*TASKS TO COMPLETE*
**a.** Reproduce the portion of the text on Cheney and the Texas Senate race between "Cheney remains a" and "5 Senate race.", inclusive.
**b.** Answer the following questions using the passage on Cheney and Mark Davis, one answer per line:
(i) Whom did Cheney back over Ted Cruz in the Nov. 5 Senate race?
(ii) In which city is Mark Davis based?
(iii) What does Davis consider Cheney's backing of Allred to be?
**c.** Continue the passage on Cheney and Mark Davis from the point at which it ends.

*TEXT TO READ*
----------

Cheney remains a vocal critic of Trump. She endorsed Kamala Harris for president, as did her father. She upped the ante against today’s GOP by backing Allred over Republican incumbent Ted Cruz in the Nov. 5 Senate race.
Dallas-based conservative talk radio host Mark Davis said Cheney has forfeited her Republican credentials.
“You can have reservations about Trump, but once he’s the nominee, anything that helps Kamala Harris win is an abandonment of conservatism,” Davis said.
“The obvious truth is that the Trump agenda contains much of what they have always wanted — stronger borders, lower taxes, a more sensible regulatory environment, environmental sanity,” he said.
Davis sees Cheney’s backing of Allred as a betrayal.
“This shows that it’s more than just a revulsion for Trump,” he said. “It is, in fact, a backlash against staunch conservatism. … Why in the world would she want to lose Ted Cruz in the Senate if she is conservative as she says she is?”

----------

*SOURCE EXCERPT*
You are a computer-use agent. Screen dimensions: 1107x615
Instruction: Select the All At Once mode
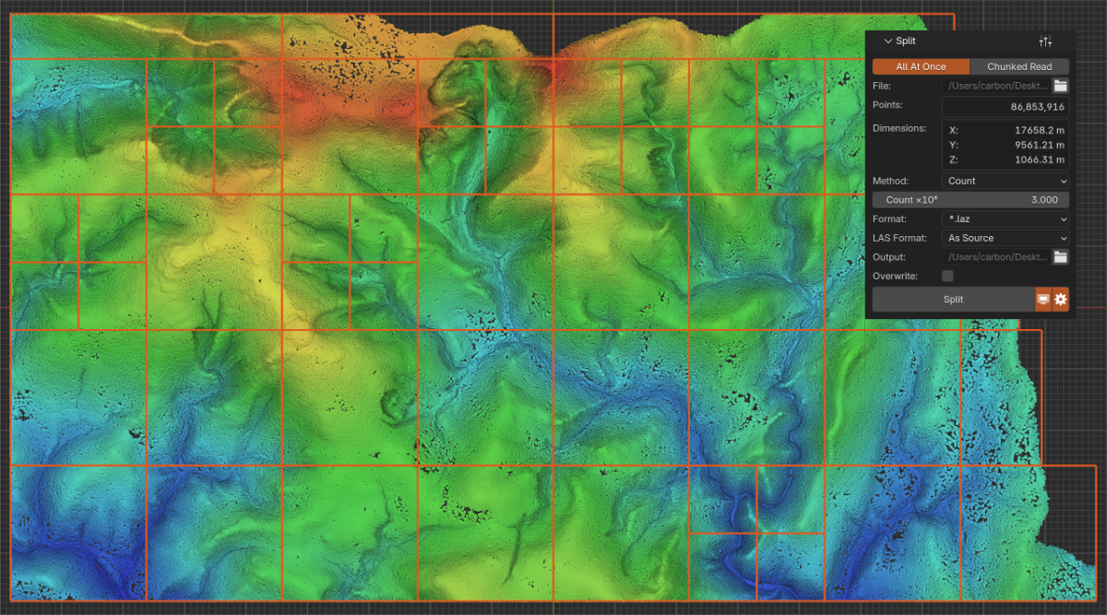click(921, 66)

----------

*RESULTS FOR THE EXERCISE*
**a.**
Cheney remains a vocal critic of Trump. She endorsed Kamala Harris for president, as did her father. She upped the ante against today’s GOP by backing Allred over Republican incumbent Ted Cruz in the Nov. 5 Senate race.

**b.**
(i) Allred
(ii) Dallas
(iii) A betrayal

**c.**
Other moderate Republicans are finding trouble fitting in with the Trump-era party.
Former Dallas County Republican Party Chairman Jennifer Stoddard-Hajdu said Cheney has taken the Republican path less traveled.
“At the moment they are not relevant,” she said. “That’s not necessarily a good thing, it’s just the truth.”
Stoddard-Hajdu lost her reelection as Dallas County chair in March to former Texas Republican Party Chair Allen West. He’s also a former Florida congressman and 2022 primary candidate against Gov. Greg Abbott.
Stoddard-Hajdu is considered more moderate than West and was voted out of the party’s leadership because of it.
“There are a lot of Republicans who are more moderate” than those leading the Republican Party, she said. “I’m one of the casualties of this kind of thing.”
Stoddard-Hajdu was perplexed by Cheney’s endorsement of Allred.
Cruz is locked in a close race with Allred, who would need the backing of some Republican and independent voters to win. Cruz has been in tough races before, including his narrow 2018 win over Democrat Beto O’Rourke.
“That takes it [a] step further,” Stoddard-Hajdu said. “You can understand some people don’t like the way Trump tweets or don’t like his behavior. However, now she’s endorsing Colin Allred over Ted Cruz, and Ted Cruz is a beloved figure in the Republican Party, and Texas Republicans believe he is doing a very good job in the Senate.”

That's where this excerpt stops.